Politiknachrichten aus Ober-Ramstadt

Sicherung der Trinkwasserqualität

Pressemitteilung der BFO/Grüne Ober-Ramstadt

Die Fraktion BfO/Die Grünen in Ober-Ramstadt wollen sich zukünftig verstärkt dem Thema Gewässerschutz und Landwirtschaft zuwenden. Anlass hierzu sind Presseberichte über eine sich verschlechternde Trinkwasserqualität in Brunnen des Landkreises Darmstadt-Dieburg.

Ober-Ramstadt holt ca. 50 Prozent seines Trinkwassers aus eigenen Böden und kauft die andere Hälfte hinzu. Zwar ist die Trinkwassergewinnung in Ober-Ramstadt akut noch nicht gefährdet, aber durch konstante bzw. kontinuierlich steigende Nitratwerte und andere Belastungen müssen Vorsorgemaßnahmen ergriffen werden.

Konkret wurde der Stadt bereits vom Regierungspräsidium zur Auflage gemacht, die Wasserschutzgebiete um die Trinkwasserquellen zu erweitern. Die für die Landwirte in den betroffenen Bereichen damit verbundenen Ertragseinbußen in Folge eines geringeren bzw. zu unterlassenden Düngemitteleinsatzes sollten durch vermehrte Bodenproben und eine umfassende Überprüfung der Betriebe verhindert werden.

Hierzu ist die Stadt Ober-Ramstadt der Arbeitsgemeinschaft Gewässerschutz und Landwirtschaft (AGGL) beigetreten. Die Mitarbeiter der Arbeitsgemeinschaft, die die Kontrollen durchführen, sind auf die freiwillige Zusammenarbeit mit den Landwirten angewiesen. Durch diese Konstruktion konnten härtere Sanktionen für die Betriebe abgewendet werden.

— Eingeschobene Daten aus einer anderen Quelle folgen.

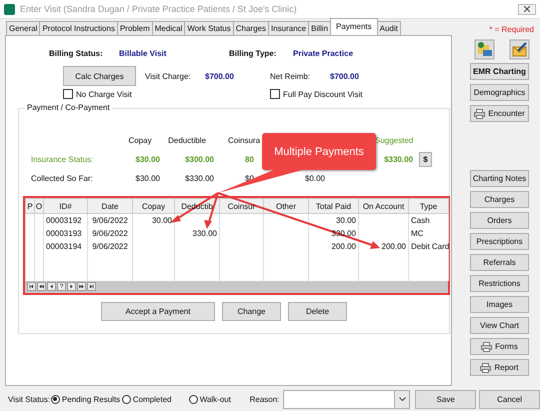 The image size is (540, 411). I want to click on column-header: ID#, so click(66, 206).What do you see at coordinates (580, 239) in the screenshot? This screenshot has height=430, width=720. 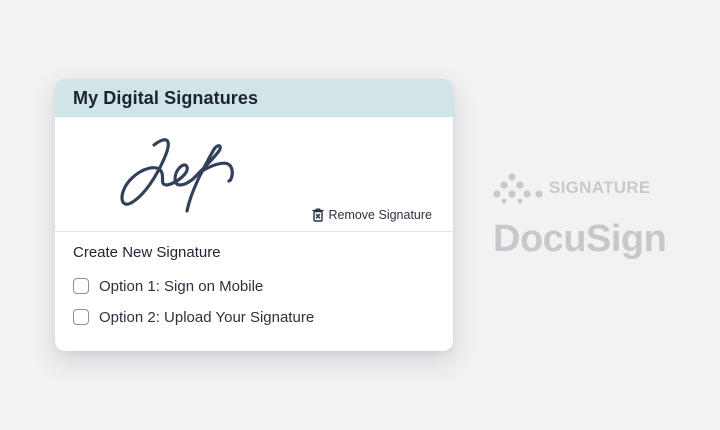 I see `docusign-wordmark: DocuSign` at bounding box center [580, 239]. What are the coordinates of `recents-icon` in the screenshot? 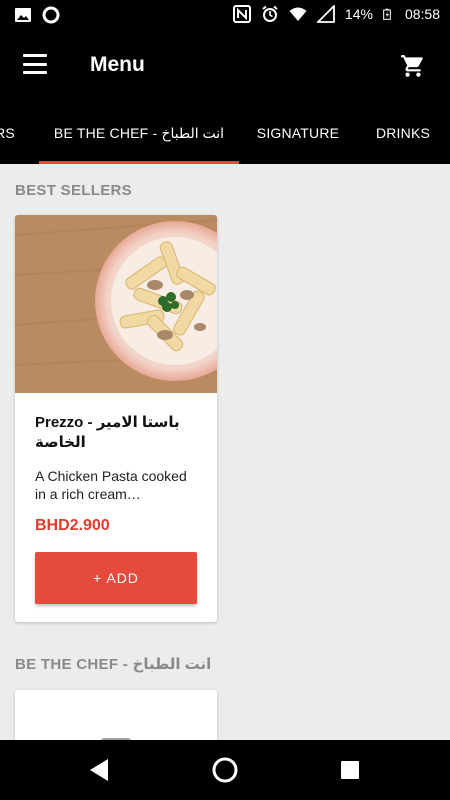 It's located at (350, 770).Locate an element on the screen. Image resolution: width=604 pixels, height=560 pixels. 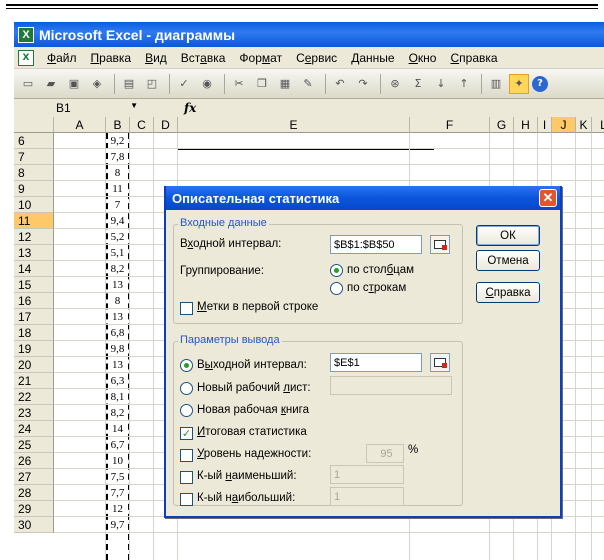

Gemeinsam mit dem Koalitionspartner in der Stadtverordnetenversammlung haben sich die Fraktionsmitglieder der BfO/Grüne Mitte Oktober über die Arbeit der Arbeitsgemeinschaft Gewässerschutz und Landwirtschaft (AGGL) informiert, um nach einem Jahr Mitgliedschaft Bilanz zu ziehen und zukünftige Entwicklungen zu gestalten zu können. Frau Dr. Homm-Belzer von der AGGL (Arbeitsgemeinschaft Gewässerschutz und Landwirtschaft) und Thomas Bickert vom Amt für Landwirtschaft standen den Fraktionsmitgliedern Rede und Antwort.

In ihrem Eingangsreferat machte Frau Dr. Homm-Belzer deutlich, dass erhöhte Nitratwerte überwiegend in landwirtschaftlich genutzten Wassereinzugsgebieten auftreten, bei denen der überschüssige Nitratanteil im Boden in das Grundwasser eingespült wird. Die Nutzpflanzen können diese Überdosierung nicht aufnehmen. Die Landwirte hingegen wollen aus Kostengründen nicht mehr Düngemittel einsetzen als von den Pflanzen benötigt wird. Hier setzt die Beratungstätigkeit der AGGL an, die regelmäßige Bodenproben auswertet und Empfehlungen hinsichtlich des Düngemitteleinsatzes, der Fruchtfolge und dem Ausbringen von Zwischenfrüchten gibt.

Schnelle Erfolge, so die Zusammenfassung der Referentin, seien hingegen wegen der hydrogeologischen Beschaffenheit des Untergrundes im vorderen Odenwald und der jahreszeitlich unterschiedlichen Niederschläge nicht zu erwarten. Jedoch können jetzt schon Grundlagen für Qualitätsverbesserungen des Trinkwassers in einigen Jahren gelegt werden.

Die teilnehmenden Stadtverordneten gaben die Anregung, ein zusätzliches Augenmerk auch auf die verbreitete Verwendung von Totalherbiziden wie Glyphosat und die in der Landschaft zu beobachtenden Mistablagerungen aus der Landwirtschaft zu legen. Die Stadtverwaltung wurde gebeten, die einzelnen Daten der Trinkwassergewinnungsanlagen grafisch übersichtlich aufzubereiten und der Öffentlichkeit regelmäßig zugänglich zu machen.